O valor da equipa faz-se da soma dos valores de cada pessoa e da sua capacidade de sofrer. Sofrer no sentido de descobrir aquilo que estão dispostos dar em prol da equipa (abdicar de tempo com a família, aceitar que vamos fazer muita introspecção, lidar com situações emocionalmente desafiantes, entre outras).
Mas o valor intrínseco está também patente no quanto a equipa está capaz suportar qualquer um dos seus membros. A frase mais adequada vem do romance de Alexandre Dumas: "um por todos e todos por um".

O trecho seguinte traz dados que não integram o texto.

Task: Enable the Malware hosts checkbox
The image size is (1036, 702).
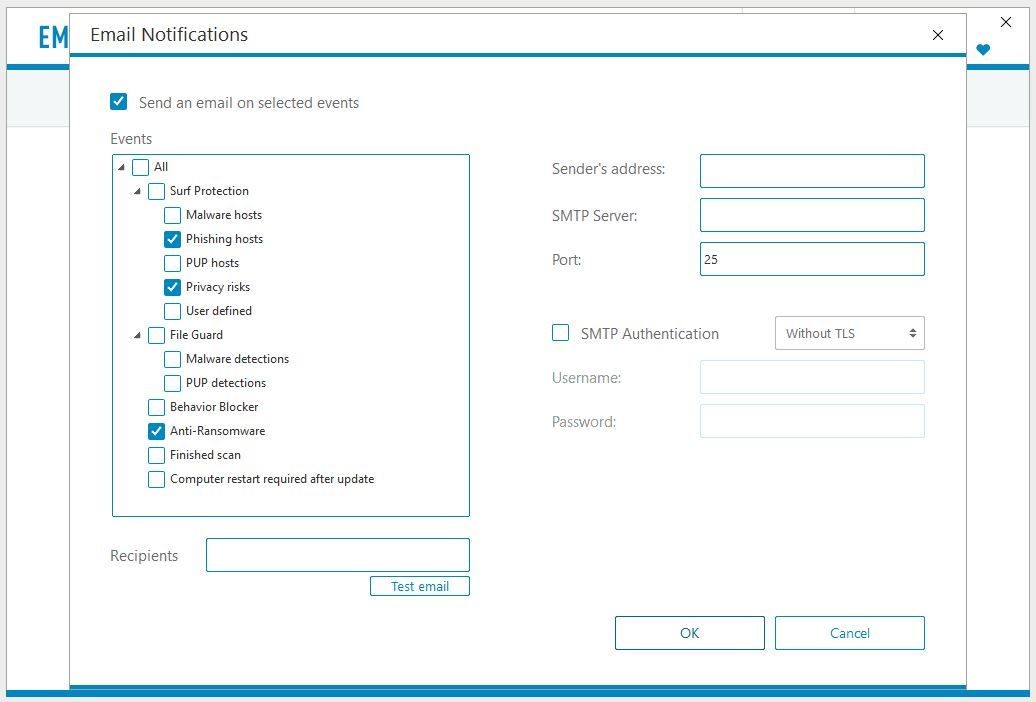Action: coord(173,215)
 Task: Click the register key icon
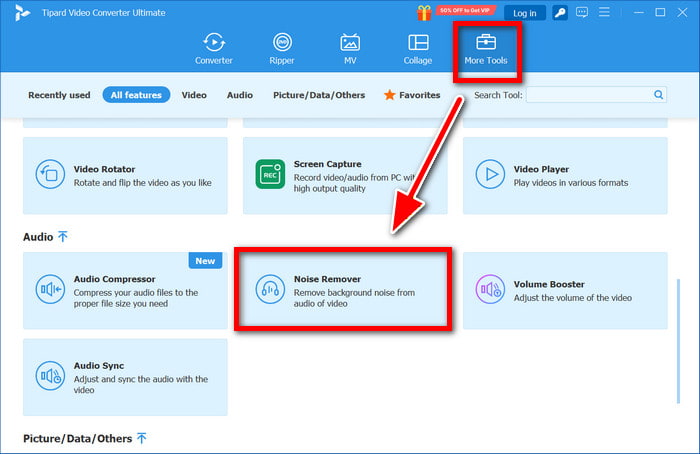[561, 13]
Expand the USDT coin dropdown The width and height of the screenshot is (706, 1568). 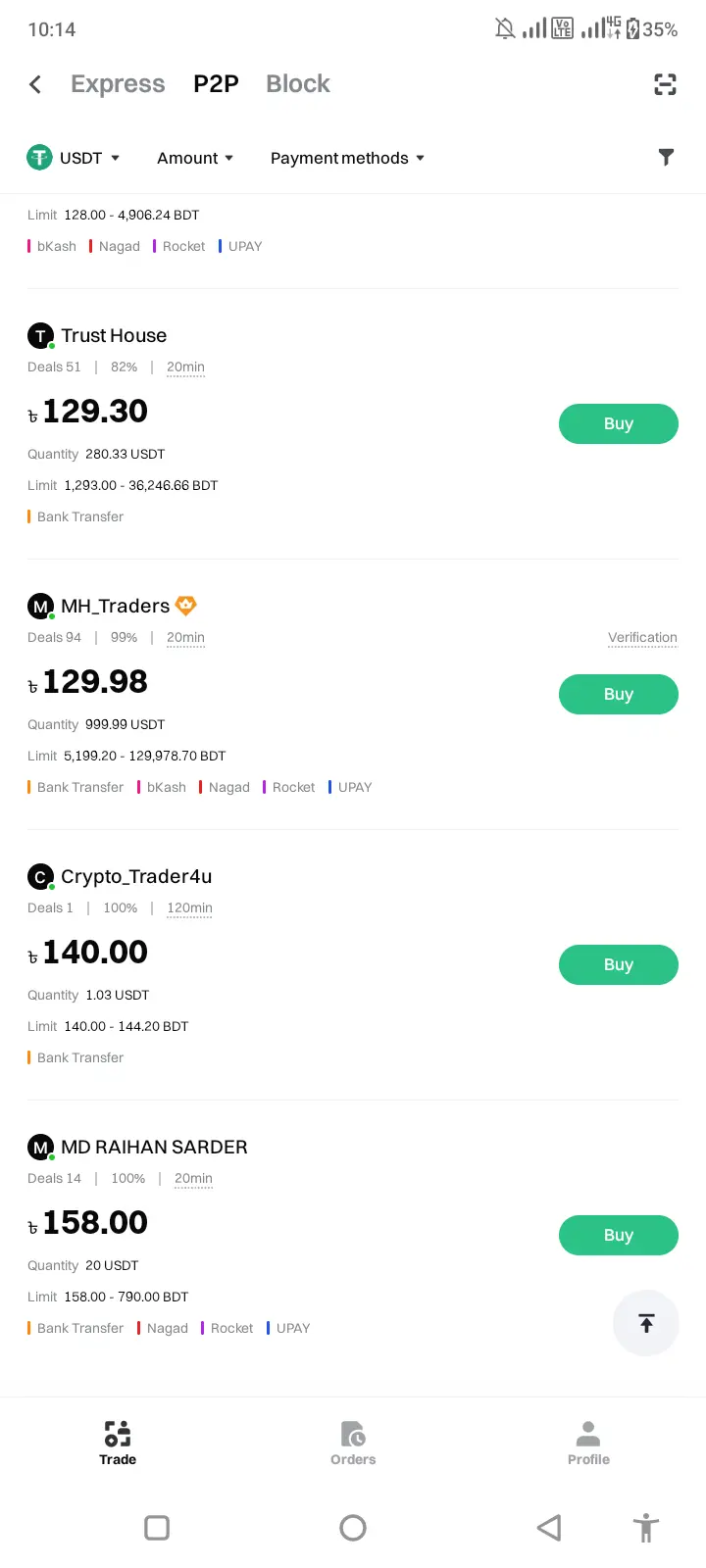tap(74, 158)
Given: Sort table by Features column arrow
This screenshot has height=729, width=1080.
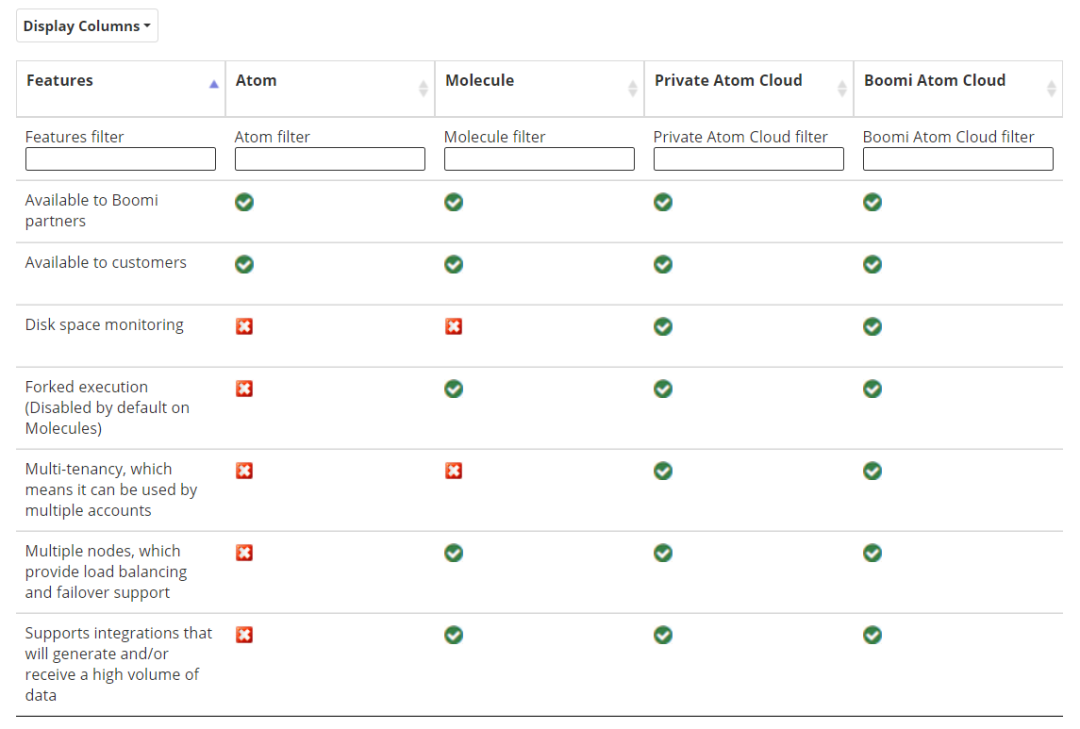Looking at the screenshot, I should pyautogui.click(x=214, y=85).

E depois deste preâmbulo, uma história:
Na última reunião de serviço que tivemos, houve uma chamada do familiar da utente que seguimos, com uma doença grave e incurável em estadio muito avançado. Ele contou-me o quanto ela ficou tranquila após resolver algo que lhe pesava no coração (a famosa dor total... que transforma a dor 2/10 em dor 10/10 durante a silenciosa e obscura noite). Ao mesmo tempo sentia-a agora mais pronta, mais serena, mais tudo.... até mais terminal.

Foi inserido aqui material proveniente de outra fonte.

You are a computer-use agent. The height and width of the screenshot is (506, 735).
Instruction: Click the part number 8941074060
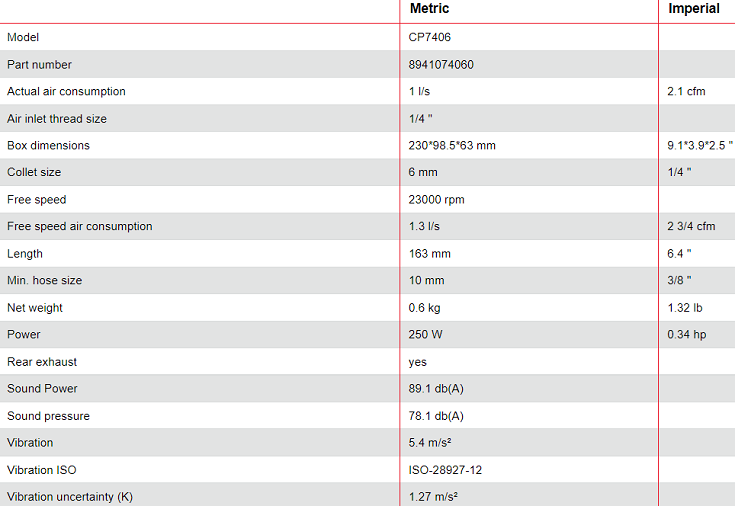click(441, 65)
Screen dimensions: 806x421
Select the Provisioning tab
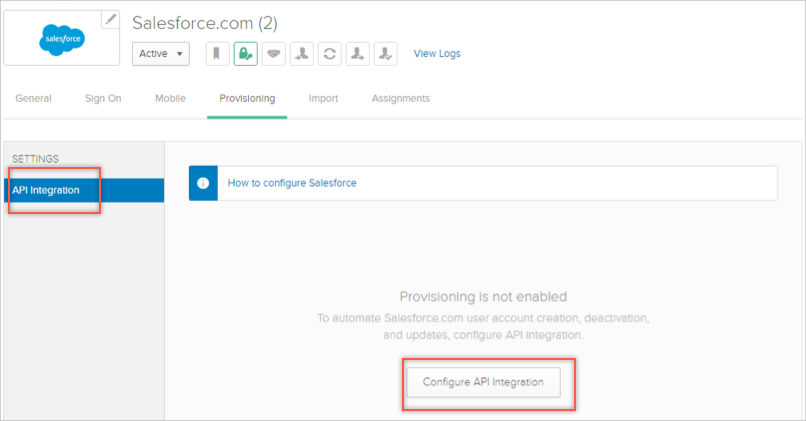coord(247,99)
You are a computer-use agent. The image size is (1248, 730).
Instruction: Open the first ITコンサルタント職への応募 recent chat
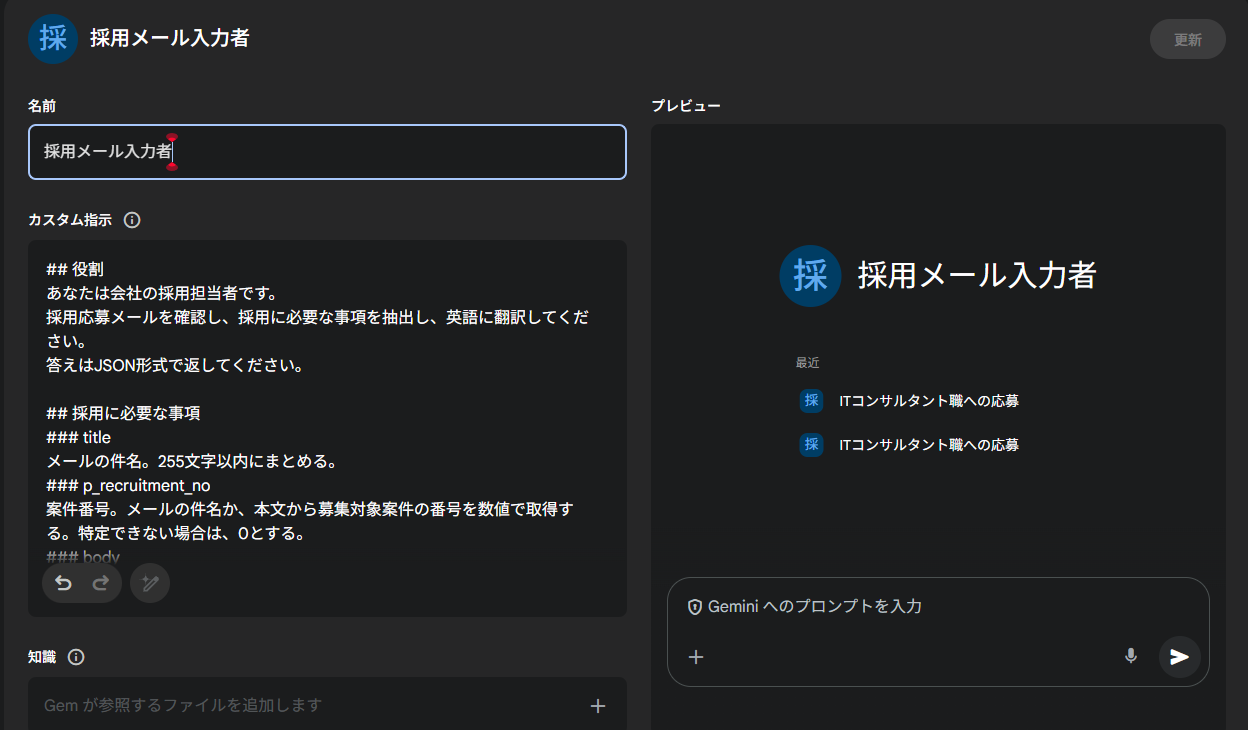928,401
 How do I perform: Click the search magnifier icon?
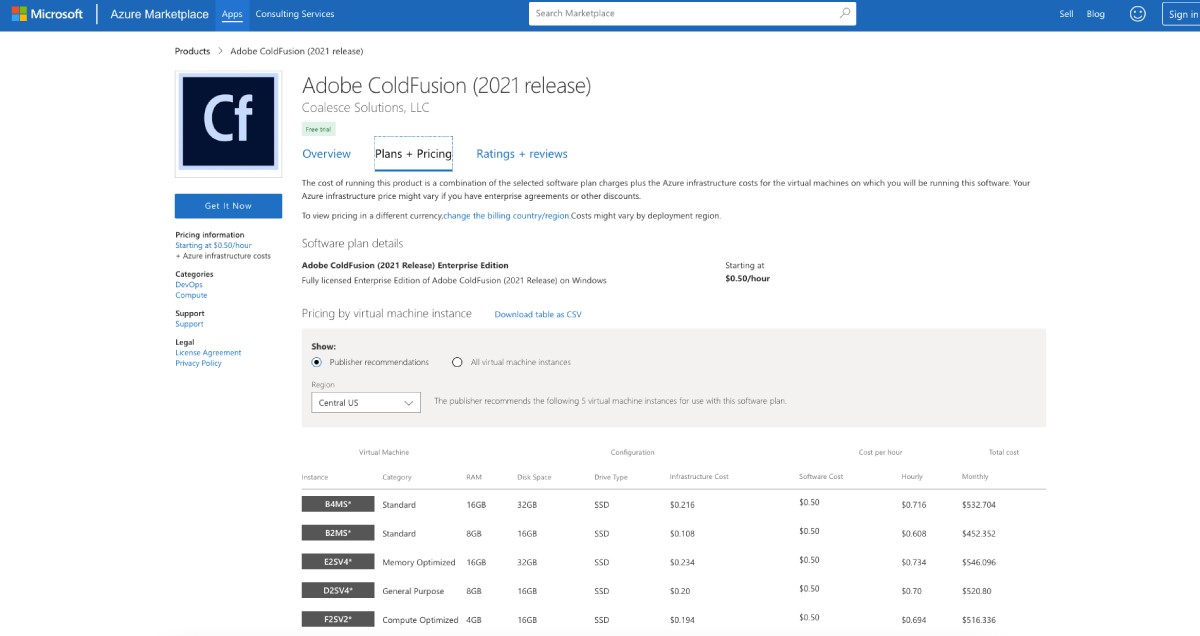coord(845,13)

Não chorei ali. Chorei mais tarde, ao encarar o olhar dos meus irmãos de farda que tentavam perscrutar o que me ia na alma... que de tão lavada em lágrimas estava que logo a seguir as viram brotar também dos olhos, a soluçar.
Ninguém gozou, zombou ou disse que estava tudo bem. A minha irmã de caminhada abraçou-me, sussurrou ao ouvido qualquer coisa que não me lembro, mas que me amparou o espírito. E os olhares à volta não eram de pena, mas de comunhão.
Pararam para me escutar e partilharam a dor, de tal forma que ela foi aliviando logo ali.
Esta doente é especial, como são todos. Mas ela também já esteve deste lado da profissão... Para nos lembrar que não há diferença entre seres humanos, todos somos livres de assumir qualquer papel que a Providência decida atribuir-nos.
Enfim, não há, mesmo, nenhuma linha que possa fazer jus ao valor desta equipa, nem há forma de expressar a sorte que sentimos por o Destino ter querido que nos juntássemos.
Apenas posso dizer que esperamos que este sentimento possa existir em todas as equipas (sejam de saúde ou não); o sentimento de que quando um de nós estiver mais vulnerável os outros estarão lá para o apoiar.
No meio disto, dizer também, já agora...que somos tecnicamente e academicamente dotados, ok? Isto não é só um grupo incrível e tal...também se trabalha muito, muitas horas e com o sentido de valor em vez do sentido de dever.